_Exercise requirements_. Reproduce the lines from the beginning through the line holding "coord(421,93)", inclusive, without the pictures.

_Data to use_.
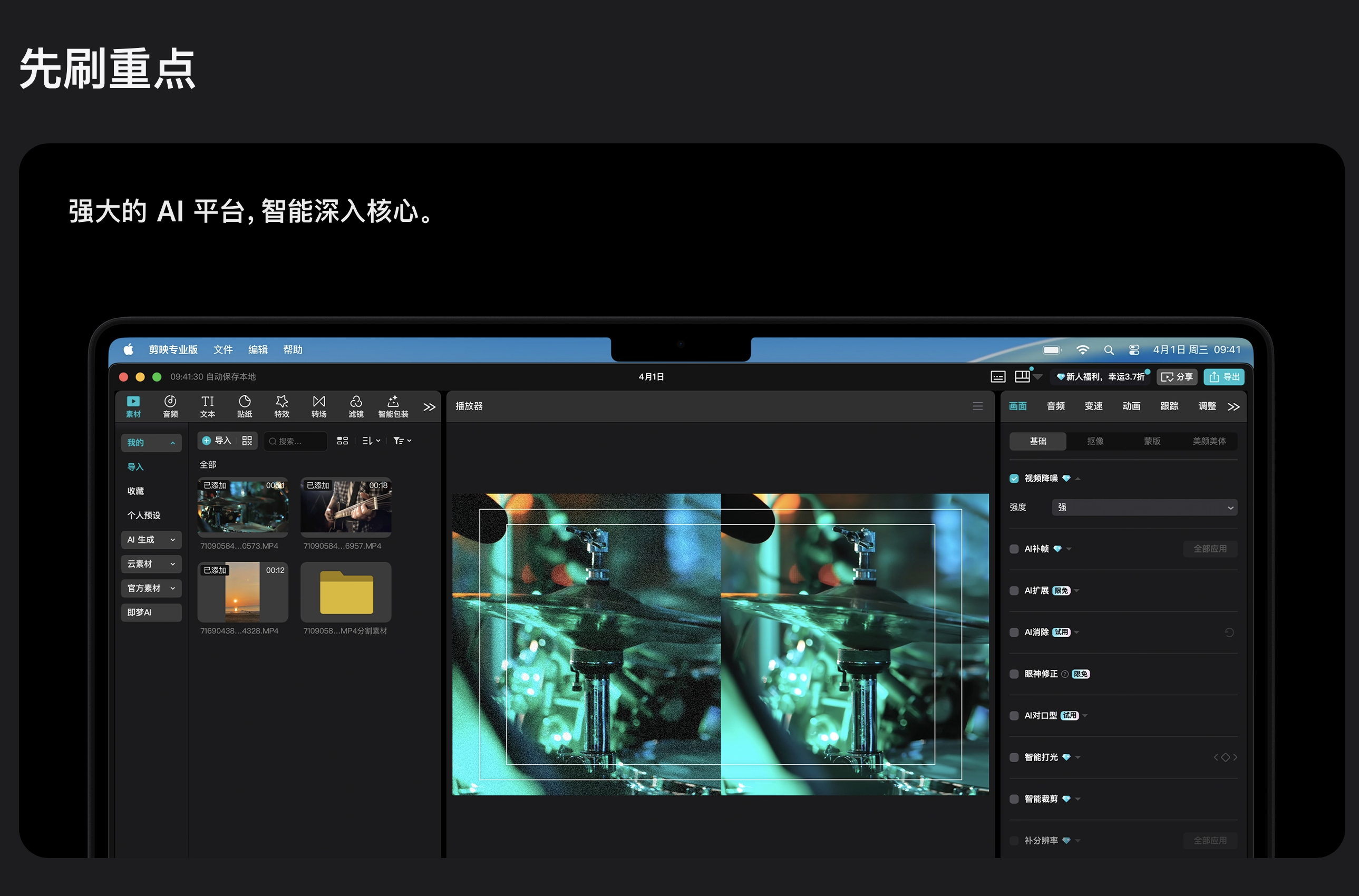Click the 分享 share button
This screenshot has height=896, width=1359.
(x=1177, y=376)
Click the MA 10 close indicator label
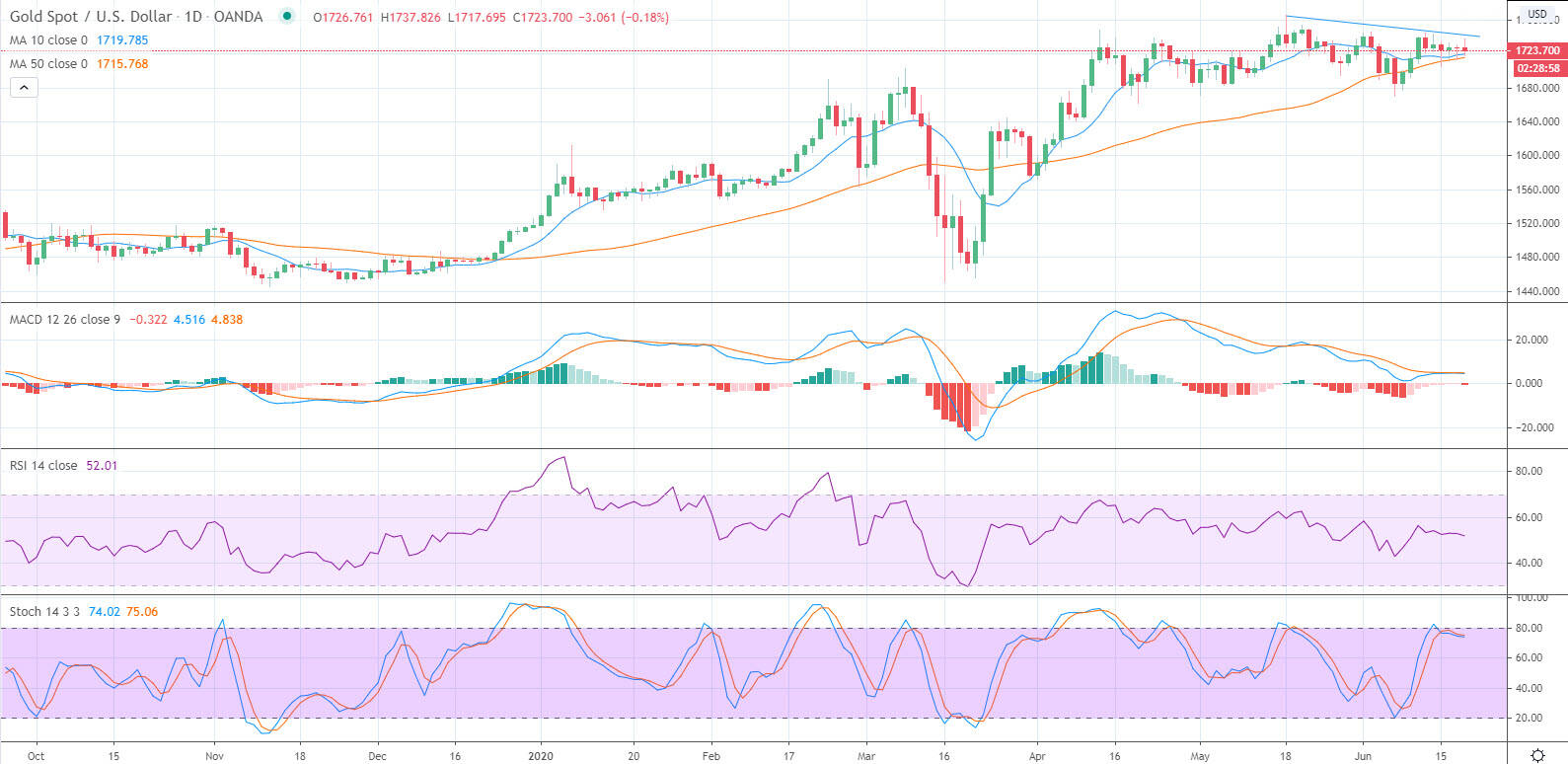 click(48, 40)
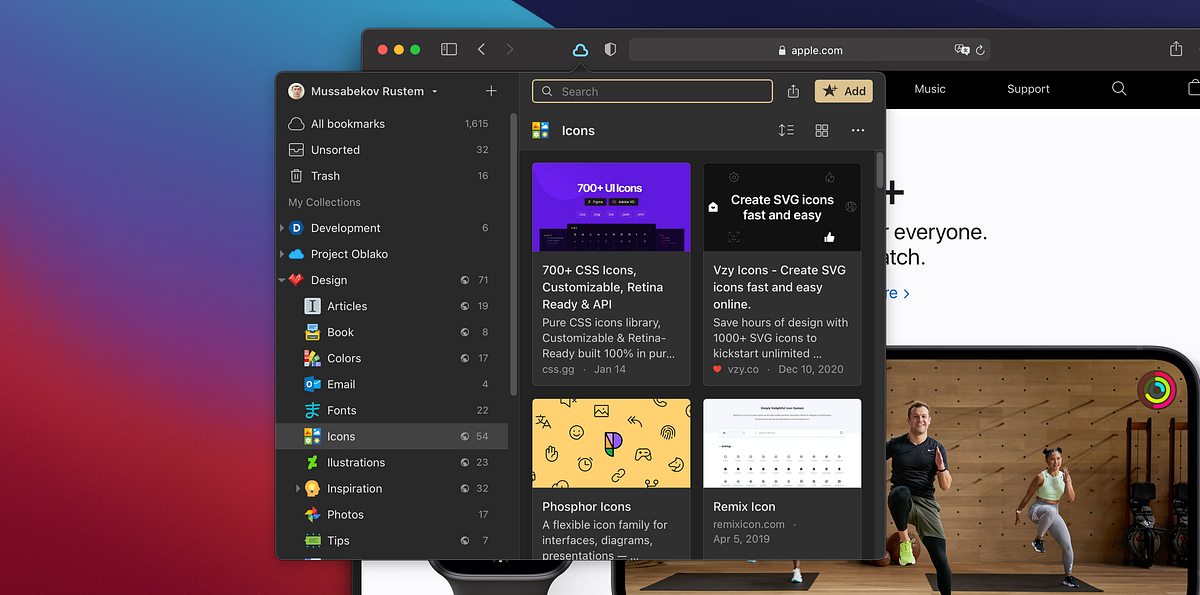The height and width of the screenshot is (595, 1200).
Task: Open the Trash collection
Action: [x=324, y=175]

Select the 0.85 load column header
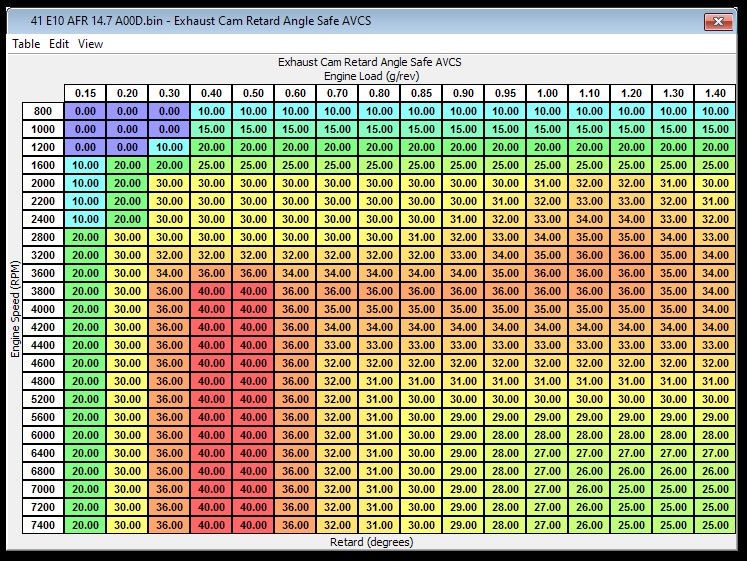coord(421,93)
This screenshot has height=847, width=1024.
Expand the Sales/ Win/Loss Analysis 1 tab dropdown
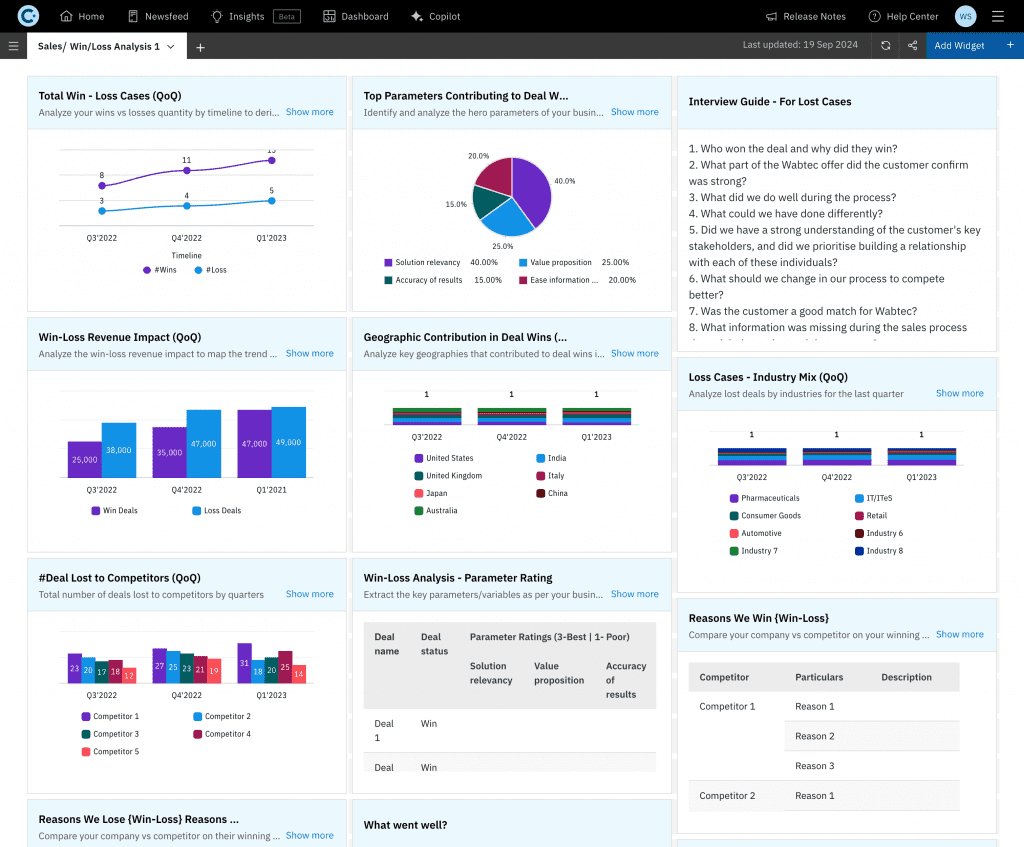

_The output_.
Click the 分享 share button
This screenshot has height=896, width=1359.
(x=1177, y=376)
Click the MA 10 close indicator label
 click(48, 40)
The height and width of the screenshot is (595, 1200).
Task: Open the Trash collection
Action: [x=324, y=175]

Select the 0.85 load column header
coord(421,93)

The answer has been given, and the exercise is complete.